The “Millionaire” Who Warned Against Visiting Italy and Greece

By | March 28, 2015

 

I attended a New Year’s party in Austin and had the opportunity to meet some new people. There were a few family members in attendance, but most everyone else was a stranger.

The “Getting to Know You” Scene

Many years ago, I took a Dale Carnegie course, which helped me to strike up a conversation with someone I didn’t know. However, a course is just a course. To operate well in this environment, you must have something to share with another person.

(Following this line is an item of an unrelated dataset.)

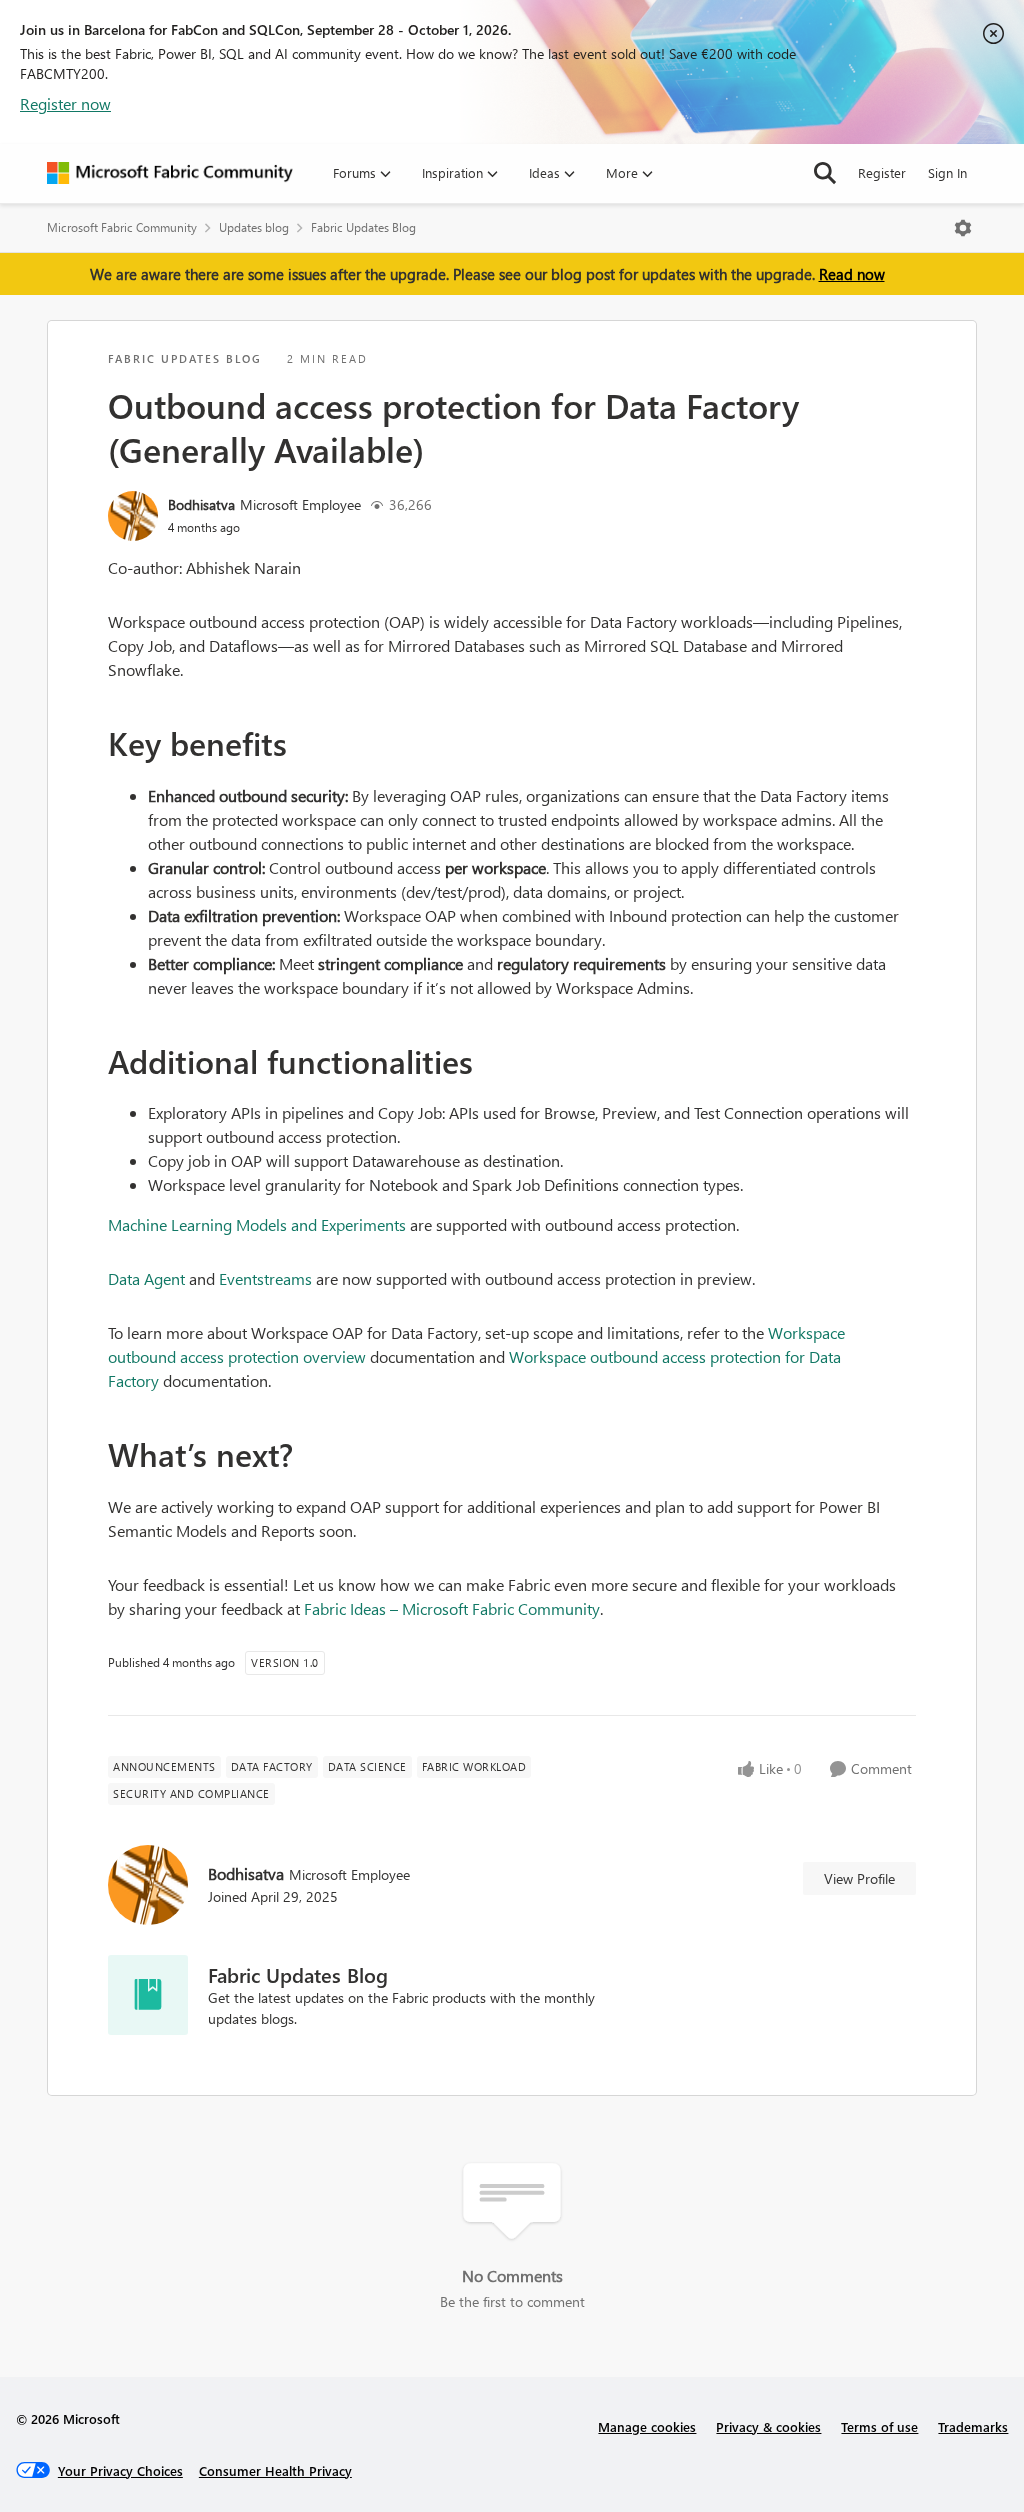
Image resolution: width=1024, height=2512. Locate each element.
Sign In (947, 172)
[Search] (825, 173)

However, sharing might mean nothing more than active listening. I’ve found that most people are perfectly fine dominating a conversation … talking about their many professional successes, their unbelievable children, and how many times they ski each year. When encountering those situations, you must work hard to act interested.

The “Millionaire”

There was non-stop food at this party. My guess is that at least 15 families attended, and each brought at least one excellent dish. The Peruvian ceviche was spectacular, and so were the many desserts.

Around 9:30 p.m., I grabbed a plate of food and found an empty seat at a bar table. Shortly thereafter, a man (Mike) who appeared to be in his 40s sat next to me, and a conversation began.

MIKE: How are you?

ME: I’m doing great. Excellent food here!

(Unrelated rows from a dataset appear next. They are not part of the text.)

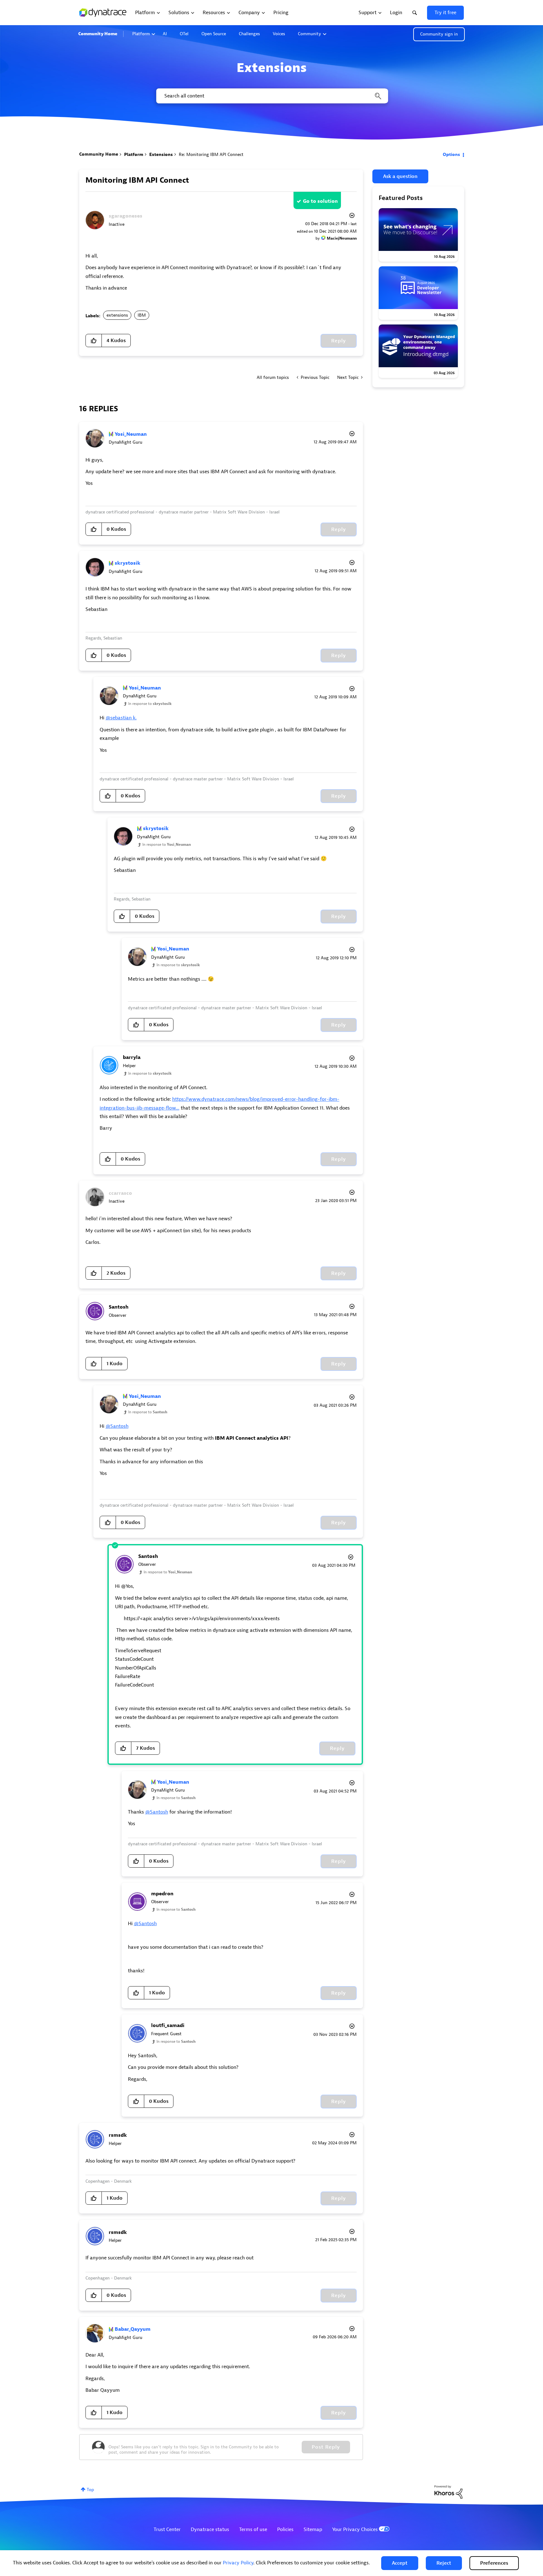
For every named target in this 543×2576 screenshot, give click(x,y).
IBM (142, 315)
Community (309, 33)
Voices (279, 33)
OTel (184, 33)
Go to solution (320, 201)
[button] (399, 2563)
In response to (150, 703)
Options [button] (451, 154)
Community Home (97, 33)
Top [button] (90, 2489)
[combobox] (271, 95)
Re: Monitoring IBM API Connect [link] (211, 154)
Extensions (161, 154)
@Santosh (117, 1426)
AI (165, 33)
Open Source (213, 33)
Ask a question (400, 176)
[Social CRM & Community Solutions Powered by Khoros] (448, 2491)
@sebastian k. (121, 718)
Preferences (494, 2563)
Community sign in (439, 34)
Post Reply (326, 2447)
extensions (117, 315)
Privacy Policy (238, 2563)
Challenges (249, 33)
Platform (141, 33)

MIKE: Yeah! Food from everywhere, but I haven’t seen any Italian.

ME: Italian is a favorite of mine. I love visiting Italy as much as possible.

MIKE: I’ve told people not to visit Italy and Greece. Those two countries are about to fall apart.

ME: Really? I’ve been to both recently and had a terrific time. I understand the economy is tough in Greece, but there is still plenty to do from a tourist-standpoint. I guess we Americans help the economy by spending money there. Have you visited recently?

MIKE: No. I’ve never been there, but I tell others not to go. I’m busy with my family, and don’t want to travel. My family is important to me, and now more than ever. Money is not too important to me. I’ve been a millionaire from age 23, so my priorities are different.

The “Real” Story 

After my discussion with Mike, I ran into an acquaintance who knew a bit more about the situation. He told me that Mike and a colleague bought and sold homes, and the values sometimes exceeded $1M. In other words, the bank still owned the properties.

The point here is that Mike reminded me of the importance of getting a second opinion. While I understand that some European economies are struggling, the fact is that visiting and even living in Europe can be a terrific experience.

Like most Americans, I know there is no place like home. My family and I live in San Antonio, and we love it. We love Texas because of the many friends and family that we have. If you think of it, the Italians and Greeks likely have a similar feeling about their countries.